What to produce - Retype the material below, from the line containing "You are a computer-use" through the line containing "[x=662, y=670]", including both of those lines and leaving out the pictures.

-------- Records to process

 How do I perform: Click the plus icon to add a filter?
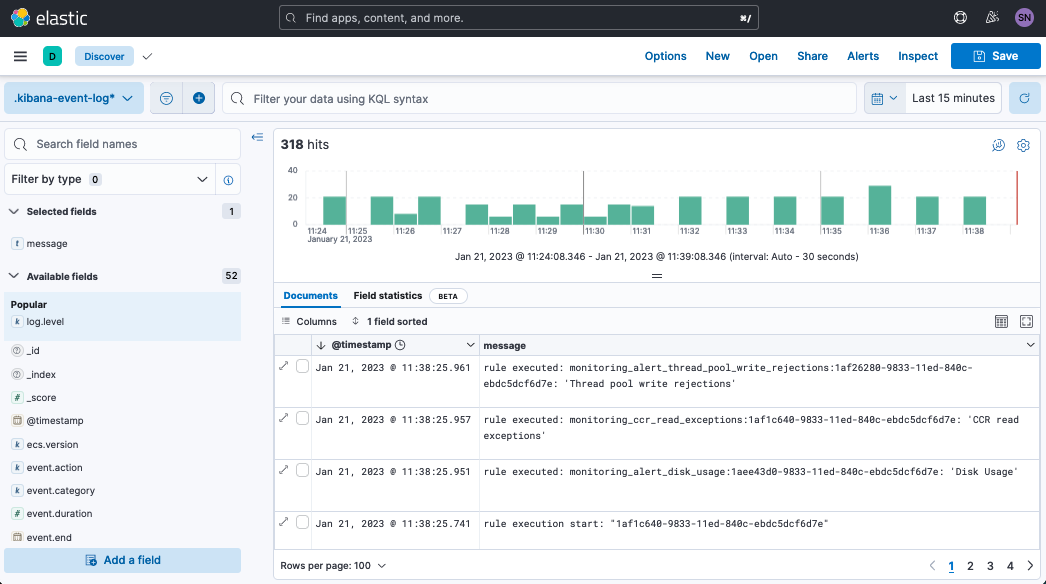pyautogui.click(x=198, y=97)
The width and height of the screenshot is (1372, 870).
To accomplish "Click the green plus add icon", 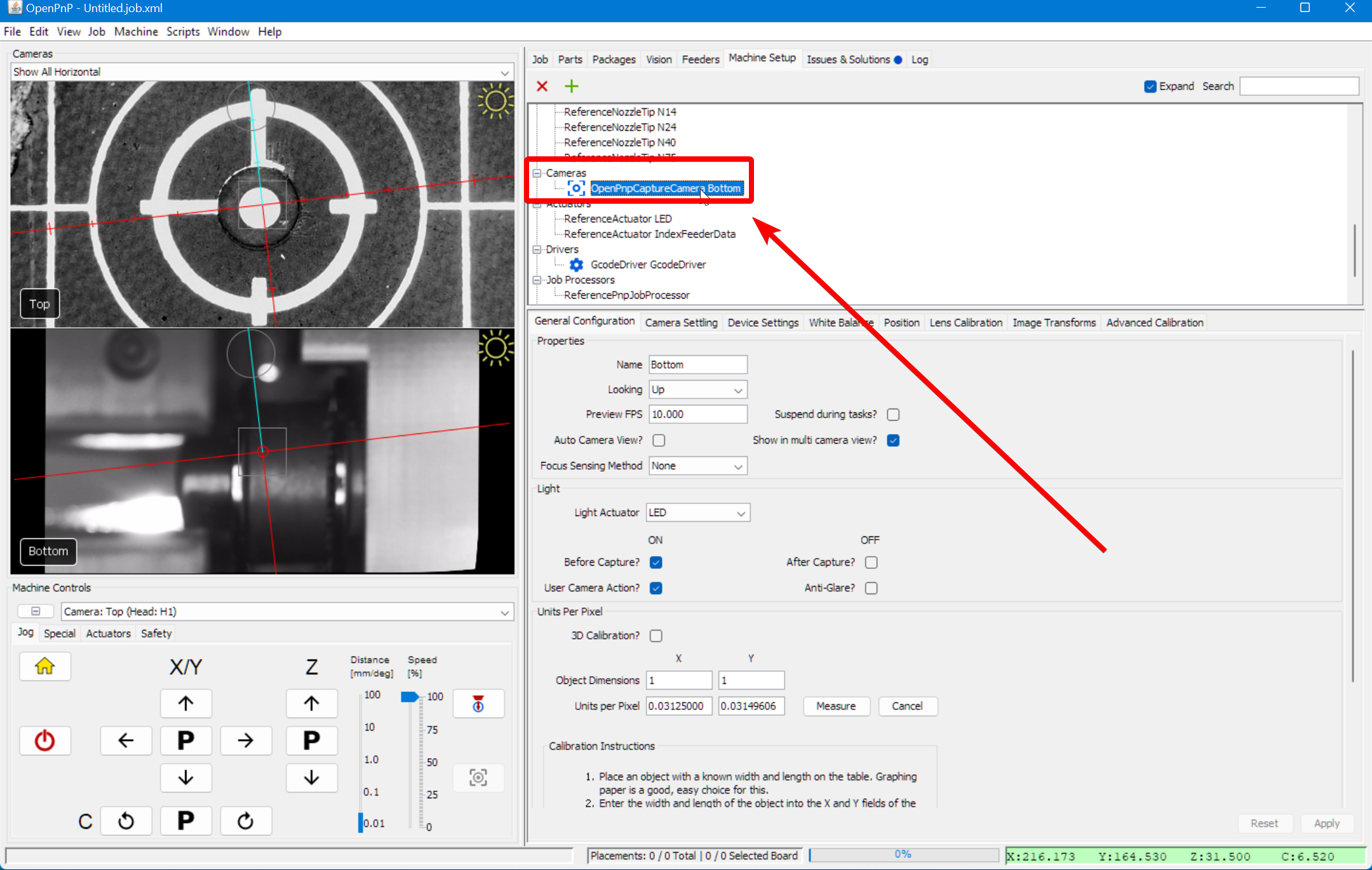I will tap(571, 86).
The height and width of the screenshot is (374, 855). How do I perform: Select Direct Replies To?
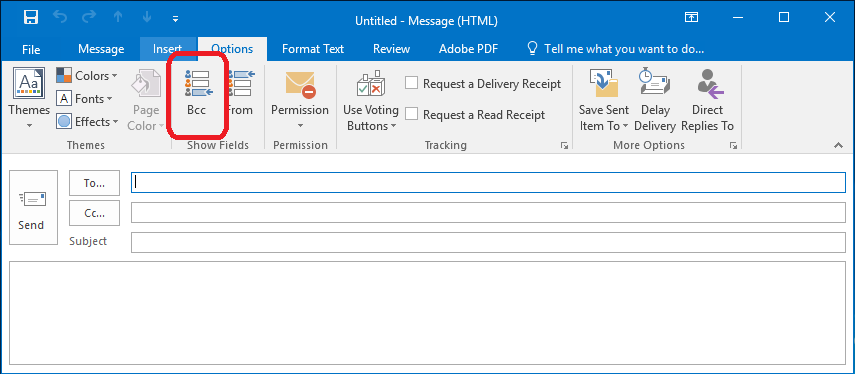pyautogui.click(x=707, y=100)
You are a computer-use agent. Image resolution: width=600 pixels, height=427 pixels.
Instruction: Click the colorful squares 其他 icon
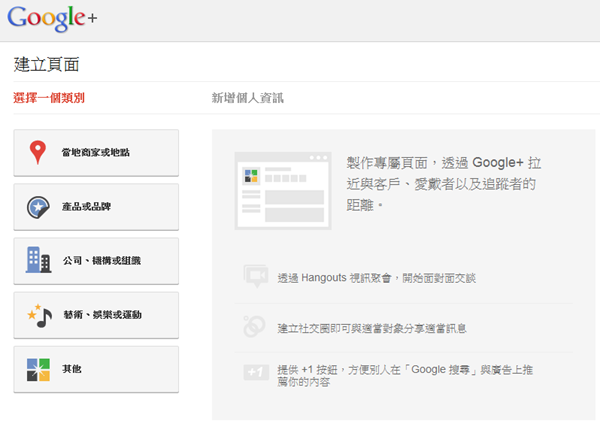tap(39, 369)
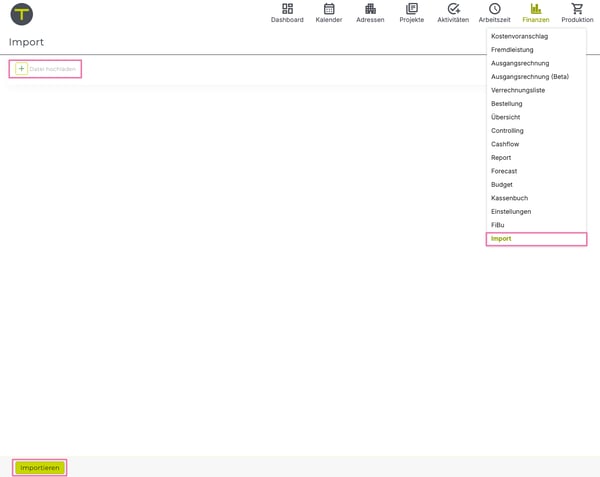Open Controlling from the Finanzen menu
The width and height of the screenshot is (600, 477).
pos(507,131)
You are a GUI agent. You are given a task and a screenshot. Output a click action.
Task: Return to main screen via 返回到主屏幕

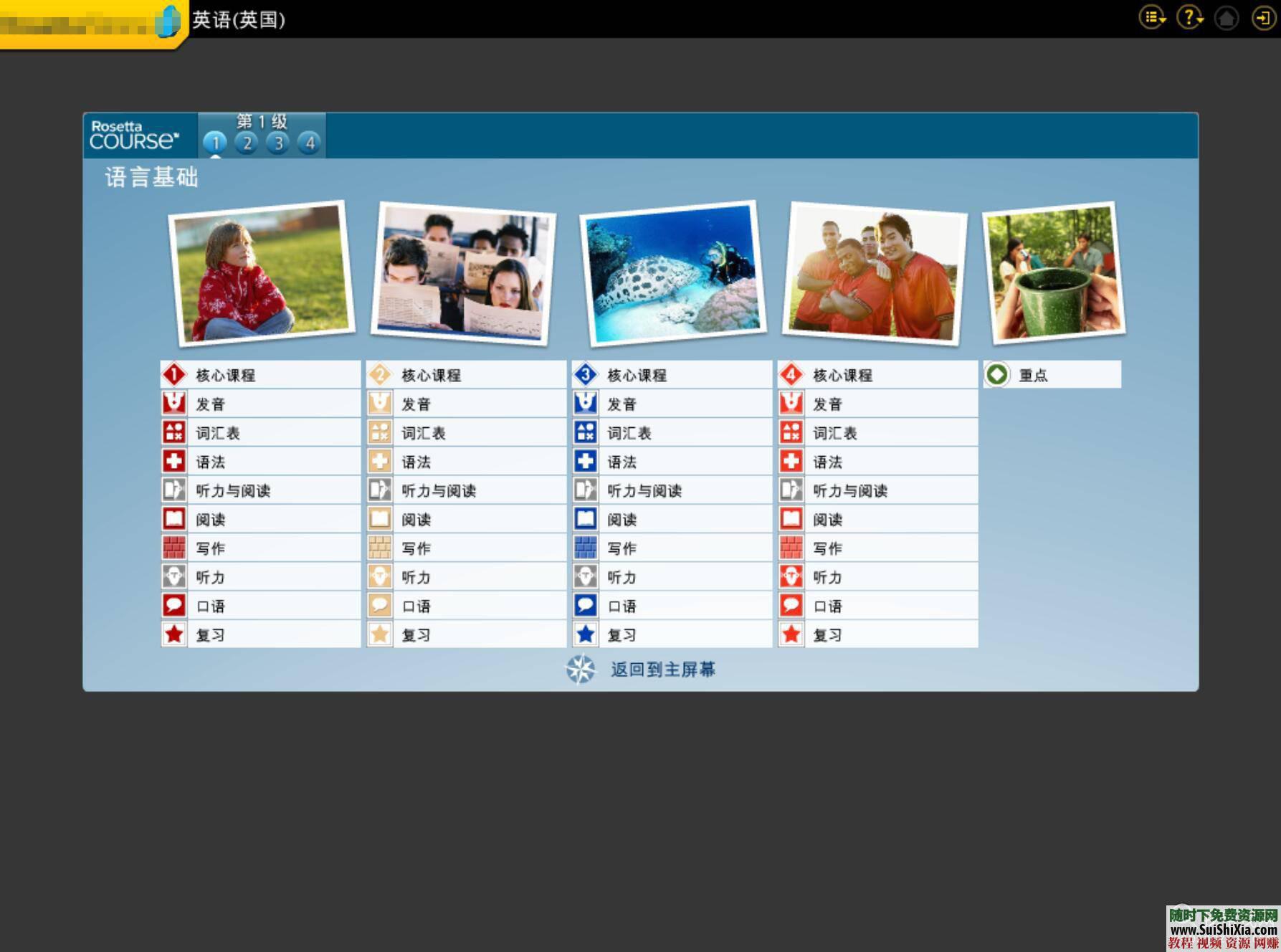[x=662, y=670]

----------------
-------- Records to process

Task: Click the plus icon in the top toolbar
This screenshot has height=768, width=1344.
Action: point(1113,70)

----------------

Exercise result -
You are a computer-use agent. Image resolution: width=600 pixels, height=427 pixels.
Instruction: Click the colorful squares 其他 icon
tap(39, 369)
Open Controlling from the Finanzen menu
The width and height of the screenshot is (600, 477).
pos(507,131)
You are a GUI agent. You are given a task and a screenshot. Output a click action.
Task: Return to main screen via 返回到主屏幕

[x=662, y=670]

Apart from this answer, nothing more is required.